**Do this:**
Transcribe all of the records below word for word, keeping every line unchanged.

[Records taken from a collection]
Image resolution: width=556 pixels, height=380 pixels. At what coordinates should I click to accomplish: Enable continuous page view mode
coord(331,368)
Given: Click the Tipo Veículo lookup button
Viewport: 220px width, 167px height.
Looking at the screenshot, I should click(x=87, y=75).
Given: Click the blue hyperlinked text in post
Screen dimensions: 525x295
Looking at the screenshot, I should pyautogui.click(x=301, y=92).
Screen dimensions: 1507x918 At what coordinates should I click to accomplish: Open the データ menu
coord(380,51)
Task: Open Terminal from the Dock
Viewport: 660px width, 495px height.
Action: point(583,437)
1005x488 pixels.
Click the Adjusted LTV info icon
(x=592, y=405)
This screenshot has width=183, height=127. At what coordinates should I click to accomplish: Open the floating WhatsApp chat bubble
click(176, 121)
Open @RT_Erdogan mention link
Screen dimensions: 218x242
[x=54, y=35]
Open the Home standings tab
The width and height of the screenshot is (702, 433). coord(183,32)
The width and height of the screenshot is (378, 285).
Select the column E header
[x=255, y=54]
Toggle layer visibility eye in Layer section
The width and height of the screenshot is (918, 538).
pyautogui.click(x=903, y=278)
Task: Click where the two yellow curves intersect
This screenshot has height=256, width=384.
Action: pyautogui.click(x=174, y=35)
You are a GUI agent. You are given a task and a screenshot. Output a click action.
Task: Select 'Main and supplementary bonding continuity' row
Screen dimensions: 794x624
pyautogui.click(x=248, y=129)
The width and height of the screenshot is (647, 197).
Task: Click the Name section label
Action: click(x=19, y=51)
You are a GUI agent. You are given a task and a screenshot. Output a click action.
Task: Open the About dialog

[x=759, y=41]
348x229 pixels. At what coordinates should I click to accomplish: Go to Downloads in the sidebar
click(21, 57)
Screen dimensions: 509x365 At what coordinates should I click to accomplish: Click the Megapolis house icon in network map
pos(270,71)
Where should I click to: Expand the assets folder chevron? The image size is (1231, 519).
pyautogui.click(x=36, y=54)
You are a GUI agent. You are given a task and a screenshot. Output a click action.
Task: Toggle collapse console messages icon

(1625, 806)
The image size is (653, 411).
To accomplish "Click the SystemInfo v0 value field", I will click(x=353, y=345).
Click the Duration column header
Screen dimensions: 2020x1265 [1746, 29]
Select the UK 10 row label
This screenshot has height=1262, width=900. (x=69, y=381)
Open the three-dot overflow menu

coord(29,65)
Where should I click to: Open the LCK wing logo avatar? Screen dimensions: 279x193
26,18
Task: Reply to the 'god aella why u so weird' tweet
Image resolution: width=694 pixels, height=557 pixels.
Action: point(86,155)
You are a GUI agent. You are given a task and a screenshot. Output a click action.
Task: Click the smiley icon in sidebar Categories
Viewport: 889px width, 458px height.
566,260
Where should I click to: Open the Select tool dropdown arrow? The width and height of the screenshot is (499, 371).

**Solved problem:**
Image resolution: width=556 pixels, height=380 pixels. At what coordinates should I click to accomplish: Enable continuous page view mode
coord(331,368)
Given: Click the Tipo Veículo lookup button
Viewport: 220px width, 167px height.
Looking at the screenshot, I should click(x=87, y=75).
Given: Click the blue hyperlinked text in post
Screen dimensions: 525x295
Looking at the screenshot, I should pyautogui.click(x=301, y=92).
Screen dimensions: 1507x918 At what coordinates should I click to accomplish: Open the データ menu
coord(380,51)
Task: Open Terminal from the Dock
Viewport: 660px width, 495px height.
Action: point(583,437)
1005x488 pixels.
Click the Adjusted LTV info icon
(x=592, y=405)
This screenshot has width=183, height=127. At what coordinates should I click to accomplish: Open the floating WhatsApp chat bubble
click(176, 121)
Open @RT_Erdogan mention link
Screen dimensions: 218x242
[x=54, y=35]
Open the Home standings tab
The width and height of the screenshot is (702, 433). coord(183,32)
The width and height of the screenshot is (378, 285).
Select the column E header
[x=255, y=54]
Toggle layer visibility eye in Layer section
The width and height of the screenshot is (918, 538).
pyautogui.click(x=903, y=278)
Task: Click where the two yellow curves intersect
This screenshot has height=256, width=384.
Action: pyautogui.click(x=174, y=35)
You are a GUI agent. You are given a task and a screenshot. Output a click action.
Task: Select 'Main and supplementary bonding continuity' row
Screen dimensions: 794x624
pyautogui.click(x=248, y=129)
The width and height of the screenshot is (647, 197).
Task: Click the Name section label
Action: click(x=19, y=51)
You are a GUI agent. You are given a task and a screenshot. Output a click action.
Task: Open the About dialog

[x=759, y=41]
348x229 pixels. At what coordinates should I click to accomplish: Go to Downloads in the sidebar
click(21, 57)
Screen dimensions: 509x365 At what coordinates should I click to accomplish: Click the Megapolis house icon in network map
pos(270,71)
Where should I click to: Expand the assets folder chevron? The image size is (1231, 519).
pyautogui.click(x=36, y=54)
You are a GUI agent. You are given a task and a screenshot. Output a click action.
Task: Toggle collapse console messages icon

(1625, 806)
The image size is (653, 411).
To accomplish "Click the SystemInfo v0 value field", I will click(x=353, y=345).
Click the Duration column header
Screen dimensions: 2020x1265 [1746, 29]
Select the UK 10 row label
This screenshot has height=1262, width=900. (x=69, y=381)
Open the three-dot overflow menu

coord(29,65)
Where should I click to: Open the LCK wing logo avatar? Screen dimensions: 279x193
26,18
Task: Reply to the 'god aella why u so weird' tweet
Image resolution: width=694 pixels, height=557 pixels.
Action: point(86,155)
You are a GUI agent. You are given a task and a screenshot. Output a click action.
Task: Click the smiley icon in sidebar Categories
Viewport: 889px width, 458px height.
566,260
Where should I click to: Open the Select tool dropdown arrow? The width and height of the screenshot is (499, 371).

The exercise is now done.